A 25-year-old woman diagnosed with cystic fibrosis (CF), homozygous F508del mutation, who started treatment with triple therapy with elexacaftor/tezacaftor and ivacaftor as compassionate use due to unfavorable evolution. Chest CT before the start and after 18 months of treatment (Fig. 1) reveals important radiological changes with a decrease in the size of bronchiectasis and resolution of severe bronchial thickening, mucoid impacts and areas of atelectasis and consolidation. the Bhalla score rose from 7 to 20. Lung function improved with an FEV1 value of 690ml (25%) prior to the start of treatment and a value of 2170ml (77%) after 18 months of treatment.
(A) HRCT prior to initiation of treatment: complete atelectasis of the LSI and lingula with beaded and cystic bronchiectasis with severe bronchial thickening. (B) Control HRCT after 18 months of treatment: resolution of mucosal impactions, bronchial thickening and resolution of complete atelectasis in LSI, with beaded bronchiectasis without being occupied by secretions.

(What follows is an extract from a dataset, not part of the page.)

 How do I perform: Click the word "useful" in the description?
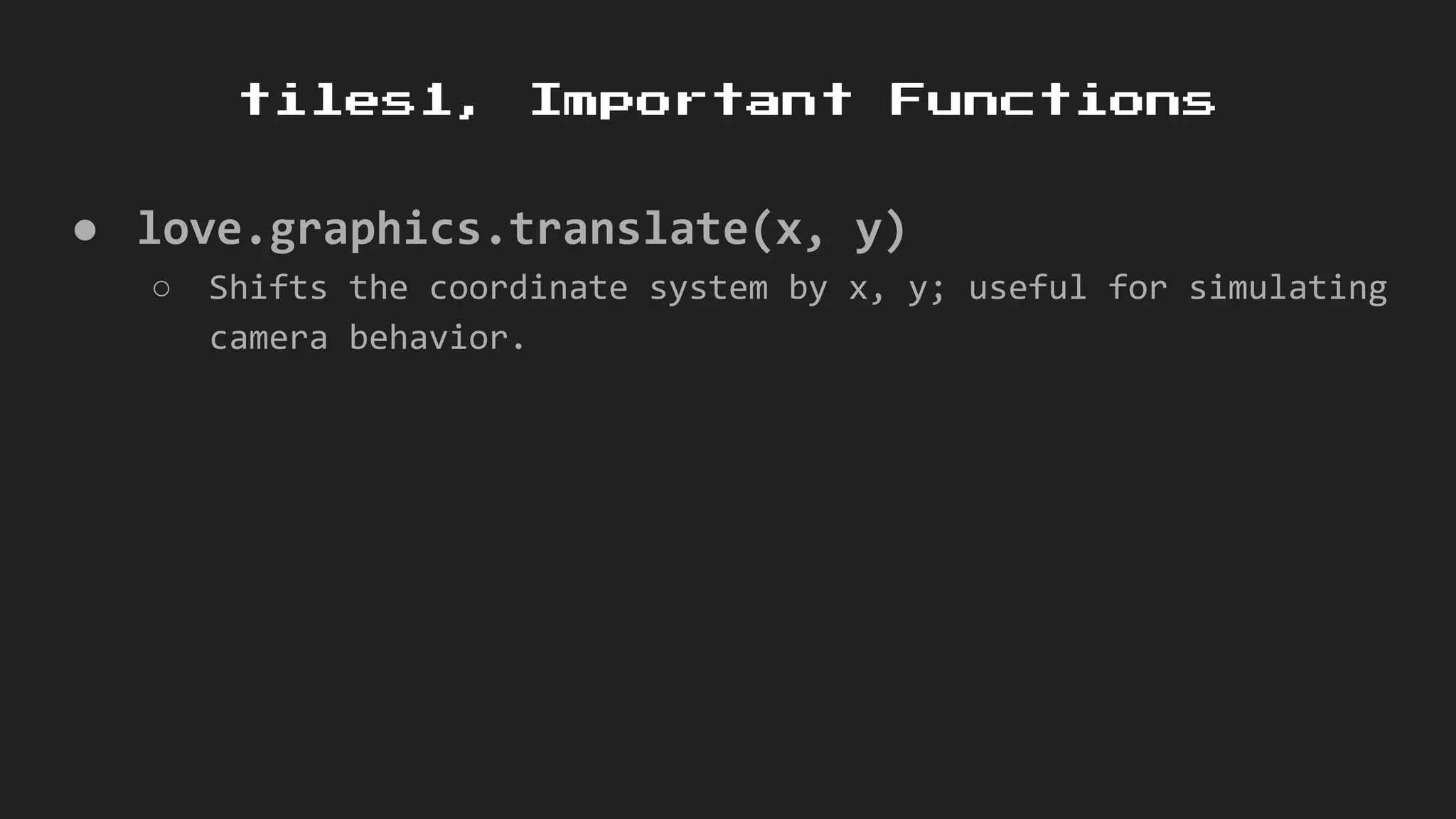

No studies have been published that address radiological changes by HRCT after initiation of triple therapy. Macconi et al. analyzed changes in chest magnetic resonance imaging (MRI) three months after the start of triple therapy in CF, showing a drastic reduction in bronchial thickening and mucus plugging,1 as described in our case.
The Bhalla scale is the most used in CF, since it assesses in detail the extent and severity of the disease and correlates well with symptoms and lung function.2 After the start of triple therapy, a very important change in this score is observed, so all these radiological changes can make us rethink the irreversibility of some indirect signs of bronchiectasis.
Conflict of interestNone of the authors declare conflicts of interest.